> **Exercise details**
In the records below, locate the line containing "The width and height of the screenshot is (777, 532).", then output that line and all later lines exactly, through the last one.

++++++++++++++++++++

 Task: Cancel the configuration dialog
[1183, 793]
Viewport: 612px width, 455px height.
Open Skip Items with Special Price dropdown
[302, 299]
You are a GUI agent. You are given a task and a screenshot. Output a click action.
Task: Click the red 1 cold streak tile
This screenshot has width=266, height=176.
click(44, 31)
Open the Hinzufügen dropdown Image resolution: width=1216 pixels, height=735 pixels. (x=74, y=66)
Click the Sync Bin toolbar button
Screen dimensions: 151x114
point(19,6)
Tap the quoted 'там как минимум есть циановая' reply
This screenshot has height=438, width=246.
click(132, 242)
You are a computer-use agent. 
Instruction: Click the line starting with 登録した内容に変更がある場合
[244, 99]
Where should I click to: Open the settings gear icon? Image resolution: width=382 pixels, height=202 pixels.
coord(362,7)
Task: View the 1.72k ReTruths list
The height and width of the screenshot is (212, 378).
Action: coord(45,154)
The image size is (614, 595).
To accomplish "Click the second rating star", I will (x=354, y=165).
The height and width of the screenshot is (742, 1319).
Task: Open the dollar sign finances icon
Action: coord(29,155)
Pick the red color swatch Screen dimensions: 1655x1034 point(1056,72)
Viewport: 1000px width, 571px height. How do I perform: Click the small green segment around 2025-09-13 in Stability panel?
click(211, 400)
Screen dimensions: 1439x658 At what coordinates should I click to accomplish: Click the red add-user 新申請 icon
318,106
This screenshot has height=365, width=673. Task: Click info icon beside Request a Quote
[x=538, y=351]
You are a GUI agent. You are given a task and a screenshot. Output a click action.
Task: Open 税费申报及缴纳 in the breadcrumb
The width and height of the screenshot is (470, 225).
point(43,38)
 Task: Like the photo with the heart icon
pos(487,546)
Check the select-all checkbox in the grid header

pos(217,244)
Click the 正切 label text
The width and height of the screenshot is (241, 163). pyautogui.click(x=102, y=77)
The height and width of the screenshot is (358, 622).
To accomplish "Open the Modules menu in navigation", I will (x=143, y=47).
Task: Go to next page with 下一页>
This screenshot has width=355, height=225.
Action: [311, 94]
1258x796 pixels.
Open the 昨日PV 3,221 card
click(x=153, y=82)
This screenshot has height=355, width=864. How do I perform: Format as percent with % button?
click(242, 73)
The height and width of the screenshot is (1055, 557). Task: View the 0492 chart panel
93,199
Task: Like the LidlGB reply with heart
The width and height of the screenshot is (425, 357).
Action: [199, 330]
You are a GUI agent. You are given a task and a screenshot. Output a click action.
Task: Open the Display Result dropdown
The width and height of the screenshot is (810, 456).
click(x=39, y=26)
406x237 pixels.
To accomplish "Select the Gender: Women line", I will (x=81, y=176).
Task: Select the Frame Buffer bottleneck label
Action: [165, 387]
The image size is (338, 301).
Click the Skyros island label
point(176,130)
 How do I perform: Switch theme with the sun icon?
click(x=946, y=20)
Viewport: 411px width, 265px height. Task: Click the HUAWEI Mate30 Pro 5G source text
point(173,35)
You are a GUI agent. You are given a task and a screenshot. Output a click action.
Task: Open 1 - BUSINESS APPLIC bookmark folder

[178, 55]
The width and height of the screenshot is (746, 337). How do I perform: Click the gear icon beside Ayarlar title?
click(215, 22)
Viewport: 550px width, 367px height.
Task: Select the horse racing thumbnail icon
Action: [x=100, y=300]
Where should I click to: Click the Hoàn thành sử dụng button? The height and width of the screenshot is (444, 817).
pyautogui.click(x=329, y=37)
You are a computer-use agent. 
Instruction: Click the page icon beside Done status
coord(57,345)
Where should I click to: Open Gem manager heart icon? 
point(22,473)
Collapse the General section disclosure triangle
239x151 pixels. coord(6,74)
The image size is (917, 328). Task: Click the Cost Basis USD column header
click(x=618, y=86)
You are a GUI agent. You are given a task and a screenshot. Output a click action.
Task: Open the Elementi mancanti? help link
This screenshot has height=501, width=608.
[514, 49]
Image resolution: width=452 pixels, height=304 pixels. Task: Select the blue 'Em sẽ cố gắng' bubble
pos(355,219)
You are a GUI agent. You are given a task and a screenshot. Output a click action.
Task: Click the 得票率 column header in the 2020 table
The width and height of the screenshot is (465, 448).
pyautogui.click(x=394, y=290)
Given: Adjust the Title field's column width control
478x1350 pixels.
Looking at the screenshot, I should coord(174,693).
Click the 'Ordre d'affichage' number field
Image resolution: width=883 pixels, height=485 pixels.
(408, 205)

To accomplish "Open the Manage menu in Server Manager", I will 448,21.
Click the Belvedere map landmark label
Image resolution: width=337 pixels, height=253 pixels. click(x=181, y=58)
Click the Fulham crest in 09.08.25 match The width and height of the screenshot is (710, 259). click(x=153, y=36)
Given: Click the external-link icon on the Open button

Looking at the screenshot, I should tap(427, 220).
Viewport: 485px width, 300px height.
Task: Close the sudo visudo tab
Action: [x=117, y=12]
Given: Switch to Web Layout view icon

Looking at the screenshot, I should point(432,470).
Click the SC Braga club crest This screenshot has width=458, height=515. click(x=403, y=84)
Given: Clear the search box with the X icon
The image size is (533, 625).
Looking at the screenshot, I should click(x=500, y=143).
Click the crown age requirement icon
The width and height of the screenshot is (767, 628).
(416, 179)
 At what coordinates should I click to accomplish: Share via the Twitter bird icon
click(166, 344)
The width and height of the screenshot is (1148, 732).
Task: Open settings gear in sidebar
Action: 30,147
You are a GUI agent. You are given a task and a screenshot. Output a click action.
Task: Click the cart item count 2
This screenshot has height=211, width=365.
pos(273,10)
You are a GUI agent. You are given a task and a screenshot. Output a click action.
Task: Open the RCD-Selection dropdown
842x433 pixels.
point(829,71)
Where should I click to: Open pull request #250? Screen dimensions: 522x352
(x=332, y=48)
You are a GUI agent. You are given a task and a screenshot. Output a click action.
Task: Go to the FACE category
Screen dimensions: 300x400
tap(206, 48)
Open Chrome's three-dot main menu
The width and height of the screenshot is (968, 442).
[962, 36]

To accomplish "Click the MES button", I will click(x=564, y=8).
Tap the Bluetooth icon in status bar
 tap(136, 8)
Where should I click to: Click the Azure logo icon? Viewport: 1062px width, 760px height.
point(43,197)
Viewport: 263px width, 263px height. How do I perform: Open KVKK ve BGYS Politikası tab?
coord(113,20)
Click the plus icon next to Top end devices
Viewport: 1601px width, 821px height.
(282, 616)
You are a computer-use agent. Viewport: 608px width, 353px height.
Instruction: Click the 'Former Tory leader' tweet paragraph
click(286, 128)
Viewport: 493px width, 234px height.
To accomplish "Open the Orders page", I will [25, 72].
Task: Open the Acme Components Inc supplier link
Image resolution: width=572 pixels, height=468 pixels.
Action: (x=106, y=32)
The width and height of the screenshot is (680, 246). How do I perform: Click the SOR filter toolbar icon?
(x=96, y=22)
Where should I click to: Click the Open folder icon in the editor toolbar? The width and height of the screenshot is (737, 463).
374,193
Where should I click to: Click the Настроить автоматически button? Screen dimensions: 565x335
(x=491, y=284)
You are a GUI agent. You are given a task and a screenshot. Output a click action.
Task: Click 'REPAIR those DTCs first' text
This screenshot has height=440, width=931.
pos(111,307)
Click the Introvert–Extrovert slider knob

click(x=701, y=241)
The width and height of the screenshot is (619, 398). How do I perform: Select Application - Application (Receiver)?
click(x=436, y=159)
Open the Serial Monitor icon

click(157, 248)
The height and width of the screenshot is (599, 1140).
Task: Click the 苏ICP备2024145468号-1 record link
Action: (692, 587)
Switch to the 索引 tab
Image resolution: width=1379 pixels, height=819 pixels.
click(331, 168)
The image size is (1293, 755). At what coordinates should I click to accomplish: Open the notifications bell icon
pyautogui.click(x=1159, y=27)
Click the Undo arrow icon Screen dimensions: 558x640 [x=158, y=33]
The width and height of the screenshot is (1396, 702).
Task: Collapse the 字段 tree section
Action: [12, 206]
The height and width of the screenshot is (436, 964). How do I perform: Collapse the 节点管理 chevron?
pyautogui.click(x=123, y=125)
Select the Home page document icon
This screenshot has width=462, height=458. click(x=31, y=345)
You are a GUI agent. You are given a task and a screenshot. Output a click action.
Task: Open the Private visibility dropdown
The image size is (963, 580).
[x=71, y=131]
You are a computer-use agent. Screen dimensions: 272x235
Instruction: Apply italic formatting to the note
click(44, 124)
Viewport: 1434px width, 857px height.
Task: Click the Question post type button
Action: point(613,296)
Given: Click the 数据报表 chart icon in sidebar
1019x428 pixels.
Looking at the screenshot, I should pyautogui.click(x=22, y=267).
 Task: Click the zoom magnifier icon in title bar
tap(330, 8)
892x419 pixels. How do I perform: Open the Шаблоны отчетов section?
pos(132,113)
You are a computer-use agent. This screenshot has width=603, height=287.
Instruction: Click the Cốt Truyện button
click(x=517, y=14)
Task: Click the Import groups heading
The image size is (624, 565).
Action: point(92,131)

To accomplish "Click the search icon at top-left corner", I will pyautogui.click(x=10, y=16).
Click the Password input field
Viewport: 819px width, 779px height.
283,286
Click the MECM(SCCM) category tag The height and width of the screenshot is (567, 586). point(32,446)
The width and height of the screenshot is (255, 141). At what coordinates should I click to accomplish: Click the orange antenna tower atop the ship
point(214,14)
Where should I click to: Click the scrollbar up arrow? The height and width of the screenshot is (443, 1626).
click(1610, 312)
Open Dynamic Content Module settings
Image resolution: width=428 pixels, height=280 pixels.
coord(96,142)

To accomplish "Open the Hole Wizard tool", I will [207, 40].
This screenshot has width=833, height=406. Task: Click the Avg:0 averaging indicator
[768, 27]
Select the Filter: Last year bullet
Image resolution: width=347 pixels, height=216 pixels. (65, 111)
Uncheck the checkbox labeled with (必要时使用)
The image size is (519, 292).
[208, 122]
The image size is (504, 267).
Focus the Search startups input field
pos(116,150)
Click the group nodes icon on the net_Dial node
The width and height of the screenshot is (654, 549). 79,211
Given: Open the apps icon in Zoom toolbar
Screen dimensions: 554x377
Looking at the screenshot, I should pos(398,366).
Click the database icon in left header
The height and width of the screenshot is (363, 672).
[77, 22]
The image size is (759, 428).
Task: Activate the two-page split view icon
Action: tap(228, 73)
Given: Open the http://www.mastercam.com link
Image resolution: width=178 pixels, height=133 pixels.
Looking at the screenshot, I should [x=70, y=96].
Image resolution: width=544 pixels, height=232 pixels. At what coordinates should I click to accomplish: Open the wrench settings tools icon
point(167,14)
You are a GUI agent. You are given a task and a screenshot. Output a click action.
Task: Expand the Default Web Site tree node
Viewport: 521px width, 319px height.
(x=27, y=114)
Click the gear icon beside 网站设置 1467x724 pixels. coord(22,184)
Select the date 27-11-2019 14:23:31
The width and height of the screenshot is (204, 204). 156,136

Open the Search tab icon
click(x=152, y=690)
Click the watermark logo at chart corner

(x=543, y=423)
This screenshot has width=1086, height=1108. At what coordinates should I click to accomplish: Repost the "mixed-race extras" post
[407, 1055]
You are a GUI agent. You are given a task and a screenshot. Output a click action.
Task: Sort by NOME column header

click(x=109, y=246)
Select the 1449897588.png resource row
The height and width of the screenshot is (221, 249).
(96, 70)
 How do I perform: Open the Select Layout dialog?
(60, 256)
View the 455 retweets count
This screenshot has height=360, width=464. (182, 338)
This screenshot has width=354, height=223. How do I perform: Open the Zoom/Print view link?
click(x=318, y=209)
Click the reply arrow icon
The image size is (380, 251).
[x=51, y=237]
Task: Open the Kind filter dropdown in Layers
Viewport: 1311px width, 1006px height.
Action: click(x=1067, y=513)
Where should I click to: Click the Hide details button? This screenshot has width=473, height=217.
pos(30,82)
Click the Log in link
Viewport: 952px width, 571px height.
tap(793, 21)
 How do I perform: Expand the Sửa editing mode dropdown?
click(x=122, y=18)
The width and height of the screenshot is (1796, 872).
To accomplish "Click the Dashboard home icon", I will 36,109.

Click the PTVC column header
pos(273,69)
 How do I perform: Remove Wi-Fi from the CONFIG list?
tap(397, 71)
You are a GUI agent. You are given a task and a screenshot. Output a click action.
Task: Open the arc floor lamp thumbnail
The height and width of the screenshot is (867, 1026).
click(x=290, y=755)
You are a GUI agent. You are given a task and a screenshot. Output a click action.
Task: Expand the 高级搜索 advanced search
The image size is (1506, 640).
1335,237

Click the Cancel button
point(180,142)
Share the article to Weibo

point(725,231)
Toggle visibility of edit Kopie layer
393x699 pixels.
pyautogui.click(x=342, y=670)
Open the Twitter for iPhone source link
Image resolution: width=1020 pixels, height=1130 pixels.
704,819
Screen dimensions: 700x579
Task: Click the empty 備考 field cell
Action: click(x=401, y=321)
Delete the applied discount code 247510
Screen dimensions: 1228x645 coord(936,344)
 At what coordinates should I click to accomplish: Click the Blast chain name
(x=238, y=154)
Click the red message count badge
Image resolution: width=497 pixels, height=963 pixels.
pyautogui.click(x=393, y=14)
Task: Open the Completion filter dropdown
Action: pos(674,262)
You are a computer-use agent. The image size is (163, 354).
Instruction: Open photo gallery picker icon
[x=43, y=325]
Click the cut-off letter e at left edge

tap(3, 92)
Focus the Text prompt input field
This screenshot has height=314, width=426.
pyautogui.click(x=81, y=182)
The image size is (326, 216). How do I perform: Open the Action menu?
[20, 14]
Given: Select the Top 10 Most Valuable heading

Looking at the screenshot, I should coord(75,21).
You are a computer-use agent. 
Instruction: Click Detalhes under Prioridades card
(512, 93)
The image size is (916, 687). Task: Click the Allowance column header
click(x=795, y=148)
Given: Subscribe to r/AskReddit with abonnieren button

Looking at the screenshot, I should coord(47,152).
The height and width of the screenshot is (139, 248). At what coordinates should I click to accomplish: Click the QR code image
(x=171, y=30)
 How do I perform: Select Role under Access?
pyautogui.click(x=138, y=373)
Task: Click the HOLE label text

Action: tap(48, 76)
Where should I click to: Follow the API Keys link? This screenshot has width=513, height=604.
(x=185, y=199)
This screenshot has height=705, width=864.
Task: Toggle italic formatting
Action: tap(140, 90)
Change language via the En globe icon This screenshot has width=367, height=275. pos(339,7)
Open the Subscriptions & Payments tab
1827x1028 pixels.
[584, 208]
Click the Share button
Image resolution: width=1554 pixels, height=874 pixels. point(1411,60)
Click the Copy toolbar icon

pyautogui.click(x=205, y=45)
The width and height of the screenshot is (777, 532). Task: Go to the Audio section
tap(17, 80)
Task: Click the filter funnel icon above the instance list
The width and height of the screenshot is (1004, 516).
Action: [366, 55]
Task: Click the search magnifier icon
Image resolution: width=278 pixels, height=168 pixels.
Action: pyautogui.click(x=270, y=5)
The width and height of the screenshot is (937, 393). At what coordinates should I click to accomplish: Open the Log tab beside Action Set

++++++++++++++++++++

> **The answer**
The width and height of the screenshot is (777, 532). Task: Go to the Audio section
tap(17, 80)
Task: Click the filter funnel icon above the instance list
The width and height of the screenshot is (1004, 516).
Action: [366, 55]
Task: Click the search magnifier icon
Image resolution: width=278 pixels, height=168 pixels.
Action: pyautogui.click(x=270, y=5)
The width and height of the screenshot is (937, 393). At what coordinates should I click to accomplish: Open the Log tab beside Action Set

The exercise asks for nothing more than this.